Book(13-14)

豚を盗む
豚を盗む佐藤正午岩波書店
仕事の待ち時間に読むならやっぱエッセイでしょう。この人のエッセイを読むのははじめて。というか男性作家のエッセイをハードカバーで買うなんて本当に久しぶりではなかろうか。好みの問題だし最近はあえて手を出していないということもあるけど、魅力的なエッセイを書く作家にはなかなか出会えない気がする。ましてや女性作家のエッセイだと面白くとも何ともなくても一応は「ふーん」と思いながら読めるのだけど、男性作家のエッセイだと好き嫌いが徹底的に別れて途中で放り投げるものも多い。
そんなわけでかなり久々の男性作家によるエッセイなのだけど、これがすごく面白かった。

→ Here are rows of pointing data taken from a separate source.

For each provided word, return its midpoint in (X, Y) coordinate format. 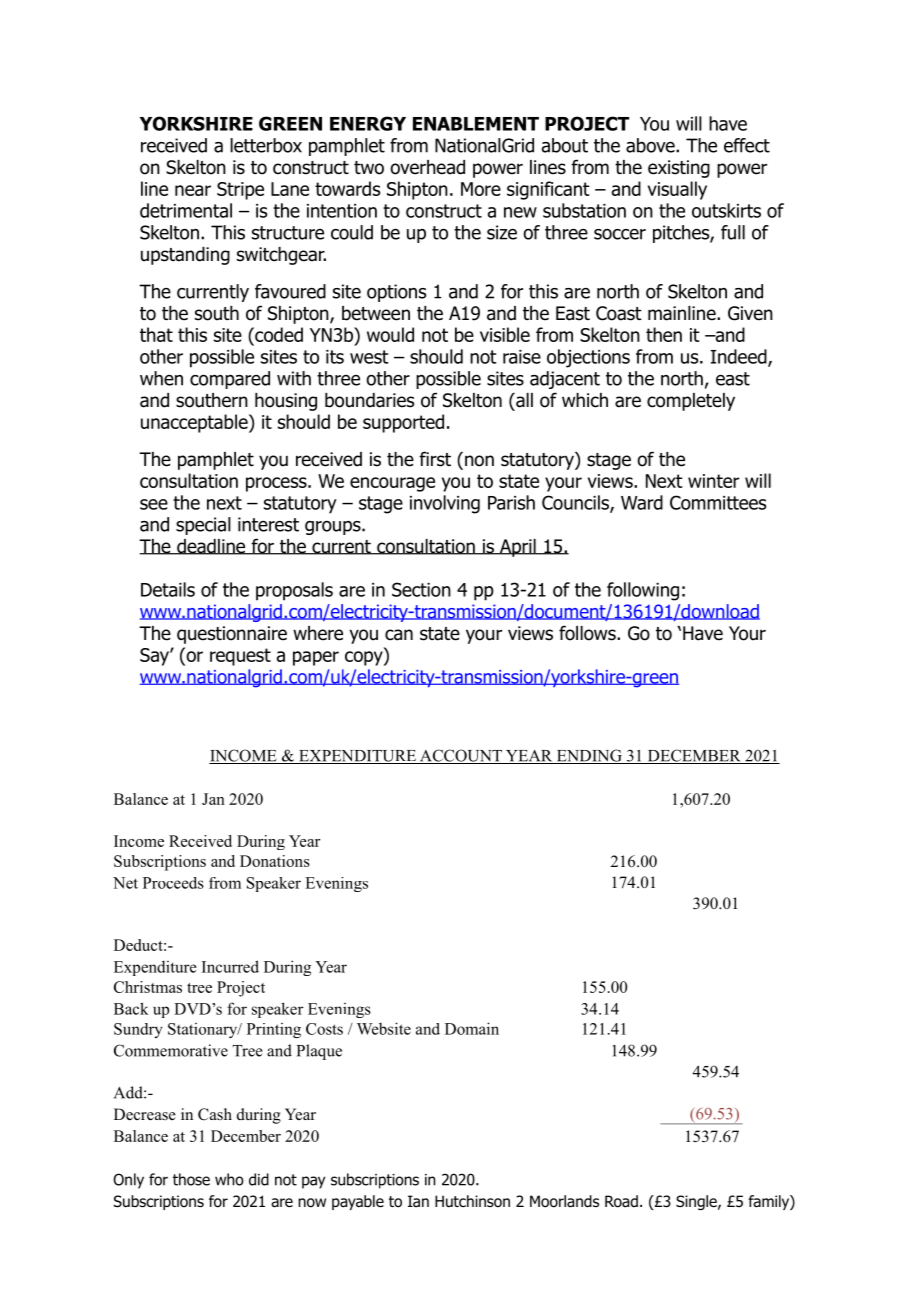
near (193, 190)
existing (679, 169)
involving (445, 504)
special (203, 526)
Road (621, 1201)
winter (713, 481)
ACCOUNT (461, 756)
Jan (213, 799)
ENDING (589, 756)
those (191, 1179)
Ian (418, 1201)
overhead (427, 167)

説明しづらいけど、風通しがよくて押し付けがましくない。淡々とした文章なのにふと心に留まるエピソードがいくつもあった。いいなぁ、この人のエッセイ。これまでのものも近いうちに読んでみよう。


FOXY
FOXY(宇佐美遊/文藝春秋
「させないけど、お金はください。」というふてぶてしい帯の文句が目にとまって購入。
モデルを目指し北海道から上京してきた千華はニセのモデル養成所に貯金をだまし取られてしまい、水商売の世界へ。そこでナンバーワンホステスの繭子に可愛がられ、男を騙すテクニックを教えてもらうのだが―。
夜の世界の持つスリルとドロドロ感で一気に読ませるのだが、設定やキャラクターが紋切り型。う〜む。